Trivia:  Didn't get much done today.  A good friend's funeral cast a damper over it.  I hate funerals but felt I had to go.

Critical Reading:  Got the last book of the Charlaine Harris' Harper Connelly books read:  An Ice Cold Grave.  Fortunately, the grave wasn't for Harper, but she did have to run for her life in the snow from a villein who didn't appear for sure until at least the last third of the book.  (Hints were dropped along the way.)  

My guess about the changing relationship was right on -- Harper and Tolliver decided they weren't siblings and took 'significant other' to the carnal level.  I was wrong about the triology though.  Harris kept making hints about finding Cameron, Harper's missing sisterThe question is dead or alive?

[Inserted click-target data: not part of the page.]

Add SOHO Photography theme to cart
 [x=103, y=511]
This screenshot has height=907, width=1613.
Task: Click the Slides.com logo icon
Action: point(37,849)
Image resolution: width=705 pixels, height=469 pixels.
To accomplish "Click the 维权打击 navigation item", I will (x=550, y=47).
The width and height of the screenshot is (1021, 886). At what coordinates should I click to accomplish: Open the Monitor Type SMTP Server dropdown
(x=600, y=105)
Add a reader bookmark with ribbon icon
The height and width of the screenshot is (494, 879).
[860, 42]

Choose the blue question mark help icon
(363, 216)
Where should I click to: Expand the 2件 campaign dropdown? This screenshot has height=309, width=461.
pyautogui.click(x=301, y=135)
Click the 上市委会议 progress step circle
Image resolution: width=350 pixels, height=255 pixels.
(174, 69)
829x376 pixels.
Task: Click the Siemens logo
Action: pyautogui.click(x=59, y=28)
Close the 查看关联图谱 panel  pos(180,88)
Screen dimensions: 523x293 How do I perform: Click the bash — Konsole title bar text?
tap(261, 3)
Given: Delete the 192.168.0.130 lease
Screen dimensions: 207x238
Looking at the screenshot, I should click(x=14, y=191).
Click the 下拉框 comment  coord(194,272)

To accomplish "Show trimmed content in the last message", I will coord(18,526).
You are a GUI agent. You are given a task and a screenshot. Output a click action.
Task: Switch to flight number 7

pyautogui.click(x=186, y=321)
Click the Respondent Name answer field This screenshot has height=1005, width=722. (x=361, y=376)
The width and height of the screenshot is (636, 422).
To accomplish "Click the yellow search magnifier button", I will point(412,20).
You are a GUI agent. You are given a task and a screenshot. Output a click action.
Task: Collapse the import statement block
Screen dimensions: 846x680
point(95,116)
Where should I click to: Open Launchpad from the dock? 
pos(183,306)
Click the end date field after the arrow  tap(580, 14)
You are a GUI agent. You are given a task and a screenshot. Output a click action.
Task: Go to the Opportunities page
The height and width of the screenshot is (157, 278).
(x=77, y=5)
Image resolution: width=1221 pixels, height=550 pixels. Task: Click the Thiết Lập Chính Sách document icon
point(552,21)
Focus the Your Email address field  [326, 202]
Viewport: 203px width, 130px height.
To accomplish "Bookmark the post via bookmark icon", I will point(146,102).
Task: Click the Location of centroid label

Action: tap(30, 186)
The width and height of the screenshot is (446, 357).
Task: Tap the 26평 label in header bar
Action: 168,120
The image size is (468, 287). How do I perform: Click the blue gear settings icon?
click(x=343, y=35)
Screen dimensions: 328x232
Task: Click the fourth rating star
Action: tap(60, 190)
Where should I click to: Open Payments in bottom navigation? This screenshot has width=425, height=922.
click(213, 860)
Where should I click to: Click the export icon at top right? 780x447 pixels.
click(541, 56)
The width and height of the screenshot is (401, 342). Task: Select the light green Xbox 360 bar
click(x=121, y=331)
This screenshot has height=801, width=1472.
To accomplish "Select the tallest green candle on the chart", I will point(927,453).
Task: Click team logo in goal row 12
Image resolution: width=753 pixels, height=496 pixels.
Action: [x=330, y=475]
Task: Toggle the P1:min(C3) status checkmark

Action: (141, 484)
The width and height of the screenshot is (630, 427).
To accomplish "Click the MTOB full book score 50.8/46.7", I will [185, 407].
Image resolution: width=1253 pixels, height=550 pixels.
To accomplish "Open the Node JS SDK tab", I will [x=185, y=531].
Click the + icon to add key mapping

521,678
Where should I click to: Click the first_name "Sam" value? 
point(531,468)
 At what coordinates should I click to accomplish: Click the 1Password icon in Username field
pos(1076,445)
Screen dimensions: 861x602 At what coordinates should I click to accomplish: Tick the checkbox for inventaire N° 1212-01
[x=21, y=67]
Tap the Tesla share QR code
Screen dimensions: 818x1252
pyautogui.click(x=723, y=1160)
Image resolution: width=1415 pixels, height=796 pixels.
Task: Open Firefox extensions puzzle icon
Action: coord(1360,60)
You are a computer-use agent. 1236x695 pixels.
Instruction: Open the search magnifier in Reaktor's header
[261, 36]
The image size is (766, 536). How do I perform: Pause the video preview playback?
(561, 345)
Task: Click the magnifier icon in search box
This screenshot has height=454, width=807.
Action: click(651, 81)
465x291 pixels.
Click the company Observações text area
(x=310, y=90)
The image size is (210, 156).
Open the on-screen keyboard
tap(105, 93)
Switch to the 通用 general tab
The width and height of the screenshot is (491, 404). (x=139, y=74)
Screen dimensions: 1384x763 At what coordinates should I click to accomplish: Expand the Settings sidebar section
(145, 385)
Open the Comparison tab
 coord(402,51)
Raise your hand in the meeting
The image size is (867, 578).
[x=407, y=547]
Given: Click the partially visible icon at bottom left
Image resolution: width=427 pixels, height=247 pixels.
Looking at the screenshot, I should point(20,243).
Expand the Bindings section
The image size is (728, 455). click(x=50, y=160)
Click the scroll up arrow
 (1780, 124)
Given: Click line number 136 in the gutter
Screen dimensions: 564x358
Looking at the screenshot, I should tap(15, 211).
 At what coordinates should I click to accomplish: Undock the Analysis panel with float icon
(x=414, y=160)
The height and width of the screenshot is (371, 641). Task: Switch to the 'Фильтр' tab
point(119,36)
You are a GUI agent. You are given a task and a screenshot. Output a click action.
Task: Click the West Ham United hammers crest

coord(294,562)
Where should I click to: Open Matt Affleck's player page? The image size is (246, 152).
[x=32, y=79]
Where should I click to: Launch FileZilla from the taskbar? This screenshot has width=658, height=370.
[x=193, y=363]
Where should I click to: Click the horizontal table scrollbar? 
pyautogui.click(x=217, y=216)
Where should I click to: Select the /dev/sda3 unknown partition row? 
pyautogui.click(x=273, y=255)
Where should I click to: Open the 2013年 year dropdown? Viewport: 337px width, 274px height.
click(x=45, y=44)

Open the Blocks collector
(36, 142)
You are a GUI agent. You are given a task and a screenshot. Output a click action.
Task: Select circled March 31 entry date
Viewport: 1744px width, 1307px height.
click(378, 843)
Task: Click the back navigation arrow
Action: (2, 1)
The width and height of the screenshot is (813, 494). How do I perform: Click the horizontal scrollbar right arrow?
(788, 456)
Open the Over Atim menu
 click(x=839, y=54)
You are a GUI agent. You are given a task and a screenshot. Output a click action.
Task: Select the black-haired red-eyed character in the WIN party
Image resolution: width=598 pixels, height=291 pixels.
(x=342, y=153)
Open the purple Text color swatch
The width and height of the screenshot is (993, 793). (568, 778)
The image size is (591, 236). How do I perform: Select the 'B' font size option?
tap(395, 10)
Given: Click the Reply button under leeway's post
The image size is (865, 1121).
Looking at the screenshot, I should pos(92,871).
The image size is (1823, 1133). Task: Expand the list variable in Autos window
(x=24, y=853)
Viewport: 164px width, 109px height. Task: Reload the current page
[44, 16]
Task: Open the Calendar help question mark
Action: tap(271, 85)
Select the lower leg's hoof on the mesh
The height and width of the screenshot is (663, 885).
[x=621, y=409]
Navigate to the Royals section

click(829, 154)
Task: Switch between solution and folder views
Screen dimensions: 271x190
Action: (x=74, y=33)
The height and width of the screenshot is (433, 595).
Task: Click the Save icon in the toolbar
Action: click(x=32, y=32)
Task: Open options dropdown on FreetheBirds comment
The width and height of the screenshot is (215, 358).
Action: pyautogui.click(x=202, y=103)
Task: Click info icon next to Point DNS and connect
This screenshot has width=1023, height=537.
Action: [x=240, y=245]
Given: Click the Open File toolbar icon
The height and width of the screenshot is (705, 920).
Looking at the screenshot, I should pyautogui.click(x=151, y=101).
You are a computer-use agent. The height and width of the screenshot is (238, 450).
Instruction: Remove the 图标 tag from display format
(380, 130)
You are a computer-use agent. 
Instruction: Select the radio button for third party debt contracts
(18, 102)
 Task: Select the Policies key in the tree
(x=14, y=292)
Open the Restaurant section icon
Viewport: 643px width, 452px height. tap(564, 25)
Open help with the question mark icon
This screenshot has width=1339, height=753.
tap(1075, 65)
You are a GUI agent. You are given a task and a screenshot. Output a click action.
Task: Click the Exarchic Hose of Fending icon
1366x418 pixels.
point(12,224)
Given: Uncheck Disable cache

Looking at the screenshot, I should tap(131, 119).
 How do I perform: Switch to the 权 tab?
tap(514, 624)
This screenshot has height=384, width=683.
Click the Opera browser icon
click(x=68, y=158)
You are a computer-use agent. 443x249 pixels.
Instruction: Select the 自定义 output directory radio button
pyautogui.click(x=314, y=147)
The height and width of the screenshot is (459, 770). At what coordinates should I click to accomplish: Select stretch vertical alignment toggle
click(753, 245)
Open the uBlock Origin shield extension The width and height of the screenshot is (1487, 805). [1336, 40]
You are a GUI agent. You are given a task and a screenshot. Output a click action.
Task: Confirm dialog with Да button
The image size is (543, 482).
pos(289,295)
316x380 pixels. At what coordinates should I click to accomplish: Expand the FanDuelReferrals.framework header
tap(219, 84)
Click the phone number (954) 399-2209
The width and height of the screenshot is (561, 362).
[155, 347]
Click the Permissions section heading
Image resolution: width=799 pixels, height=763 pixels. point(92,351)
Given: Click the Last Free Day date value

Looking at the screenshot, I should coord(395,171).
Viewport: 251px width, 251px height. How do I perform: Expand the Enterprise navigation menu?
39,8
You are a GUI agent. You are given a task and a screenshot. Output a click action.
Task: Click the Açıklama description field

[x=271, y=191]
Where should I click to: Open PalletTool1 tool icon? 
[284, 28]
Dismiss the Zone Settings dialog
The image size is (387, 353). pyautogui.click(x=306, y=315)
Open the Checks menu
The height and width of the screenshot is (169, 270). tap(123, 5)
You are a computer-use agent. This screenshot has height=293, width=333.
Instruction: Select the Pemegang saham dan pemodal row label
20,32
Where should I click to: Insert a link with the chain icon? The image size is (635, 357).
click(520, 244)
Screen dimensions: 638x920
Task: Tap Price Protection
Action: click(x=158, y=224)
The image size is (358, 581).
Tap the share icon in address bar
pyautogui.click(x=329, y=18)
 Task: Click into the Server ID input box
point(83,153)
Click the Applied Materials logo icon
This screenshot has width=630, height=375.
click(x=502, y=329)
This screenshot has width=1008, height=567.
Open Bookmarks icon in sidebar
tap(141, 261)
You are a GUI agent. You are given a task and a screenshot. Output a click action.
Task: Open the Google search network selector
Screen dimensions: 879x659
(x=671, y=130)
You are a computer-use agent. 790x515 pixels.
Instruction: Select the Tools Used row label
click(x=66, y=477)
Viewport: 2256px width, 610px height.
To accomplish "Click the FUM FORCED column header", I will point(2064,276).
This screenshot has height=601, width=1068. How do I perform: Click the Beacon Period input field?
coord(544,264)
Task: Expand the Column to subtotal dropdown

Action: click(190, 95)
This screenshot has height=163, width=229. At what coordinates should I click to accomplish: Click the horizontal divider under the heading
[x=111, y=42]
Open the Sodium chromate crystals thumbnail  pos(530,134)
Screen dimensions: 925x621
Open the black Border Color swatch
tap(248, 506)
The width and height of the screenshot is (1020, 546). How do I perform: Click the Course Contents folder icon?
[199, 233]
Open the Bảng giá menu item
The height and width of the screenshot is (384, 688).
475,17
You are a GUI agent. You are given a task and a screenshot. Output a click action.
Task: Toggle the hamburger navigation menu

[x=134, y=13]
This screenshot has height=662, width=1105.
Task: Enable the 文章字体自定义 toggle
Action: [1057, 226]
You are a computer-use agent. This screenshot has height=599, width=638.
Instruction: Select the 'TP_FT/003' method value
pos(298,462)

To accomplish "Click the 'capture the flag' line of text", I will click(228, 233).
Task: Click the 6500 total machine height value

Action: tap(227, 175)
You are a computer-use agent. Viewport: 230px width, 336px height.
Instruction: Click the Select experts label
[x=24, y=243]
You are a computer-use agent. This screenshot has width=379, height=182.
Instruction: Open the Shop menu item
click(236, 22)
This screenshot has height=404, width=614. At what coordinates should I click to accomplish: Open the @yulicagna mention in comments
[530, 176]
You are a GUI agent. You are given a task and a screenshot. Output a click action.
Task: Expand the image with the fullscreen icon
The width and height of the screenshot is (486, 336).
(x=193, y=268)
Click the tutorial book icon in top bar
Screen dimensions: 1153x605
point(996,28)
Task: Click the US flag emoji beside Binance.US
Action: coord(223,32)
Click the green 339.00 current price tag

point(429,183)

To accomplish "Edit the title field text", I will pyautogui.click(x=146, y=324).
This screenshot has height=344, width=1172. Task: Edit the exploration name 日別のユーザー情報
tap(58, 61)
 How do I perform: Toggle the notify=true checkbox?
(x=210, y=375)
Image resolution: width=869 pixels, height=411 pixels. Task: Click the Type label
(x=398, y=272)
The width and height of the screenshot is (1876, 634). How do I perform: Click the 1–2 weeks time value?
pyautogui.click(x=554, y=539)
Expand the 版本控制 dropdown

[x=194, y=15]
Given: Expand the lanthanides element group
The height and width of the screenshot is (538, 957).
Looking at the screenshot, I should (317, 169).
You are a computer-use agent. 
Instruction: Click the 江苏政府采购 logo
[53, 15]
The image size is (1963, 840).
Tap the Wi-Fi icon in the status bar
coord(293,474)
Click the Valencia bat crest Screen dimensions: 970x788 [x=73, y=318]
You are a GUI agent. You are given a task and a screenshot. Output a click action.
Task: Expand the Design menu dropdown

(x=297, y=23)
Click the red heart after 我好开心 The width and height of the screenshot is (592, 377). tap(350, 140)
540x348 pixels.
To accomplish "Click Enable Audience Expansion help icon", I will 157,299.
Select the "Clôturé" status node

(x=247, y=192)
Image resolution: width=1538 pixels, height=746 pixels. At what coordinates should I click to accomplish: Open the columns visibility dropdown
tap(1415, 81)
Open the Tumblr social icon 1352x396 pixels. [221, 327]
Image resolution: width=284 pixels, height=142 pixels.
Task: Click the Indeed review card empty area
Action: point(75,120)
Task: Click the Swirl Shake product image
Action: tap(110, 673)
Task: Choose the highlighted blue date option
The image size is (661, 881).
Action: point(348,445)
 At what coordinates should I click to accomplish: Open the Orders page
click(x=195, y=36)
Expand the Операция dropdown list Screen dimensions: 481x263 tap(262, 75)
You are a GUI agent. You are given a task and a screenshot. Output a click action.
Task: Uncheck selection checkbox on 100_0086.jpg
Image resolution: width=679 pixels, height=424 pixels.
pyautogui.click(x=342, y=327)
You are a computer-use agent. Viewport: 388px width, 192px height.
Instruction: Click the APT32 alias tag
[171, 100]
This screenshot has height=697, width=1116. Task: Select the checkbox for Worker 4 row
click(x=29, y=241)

Dropping such textual hints are a great marketing tool, it seems to me.  Nothing like implanted teasers to make people look for your next book.  The only problem is you have to have a regularly published series to take advantage of it.  Harris has four series going.  In the Harper Connelly one, Harris has dropped so many hints in Ice  you can't possibly miss them.  I'd say Cameron is definitely looming on the horizon.  Which to me is a good deal since I like a series ...  though Lily Bard is my favorite of her MCs.


Another form of hooking readers before the book is out is including a first chapter of the next book in the current one.  Teaser chapters have always got me when I like a series, but there's always that wait until the book comes out in mass paperback.  At the moment, I'm champing at the bit for Karen Moning's newest MacKayla fae book.  At the moment, it's still in hardback.  (Incidentally, Moning drops her own hints.  I'm looking forward to her bringing MacKayla into the Highlander world.)

Writing:  Tangled is still being revised at the rate of a couple chapters a week -- and being critiqued at one chapter a week.  It's going to take forever to get it sliced into shape.  I'm supposed to worry when it sat in my computer for three-four years and gathered mold?

I thought I had a good thing going when I was writing about the Marches the first time around.  Now I'm looking at the manuscript, and I can't believe how much I've learned in the past couple of years.  Who knows if I'm any closer to getting published, but my fiction is approaching the quality of my former non-fiction shorts. 

Progress:  Next to none.  

Maybe even less if I spend more time with the new character bobbing around in my head.  So far, I haven't figured out what kind of book ... other than it's YA.  Maybe a mystery with some sort of supernatural in a small town.  So far I'm thinking of north of Hardscrabble in my never-never-California world.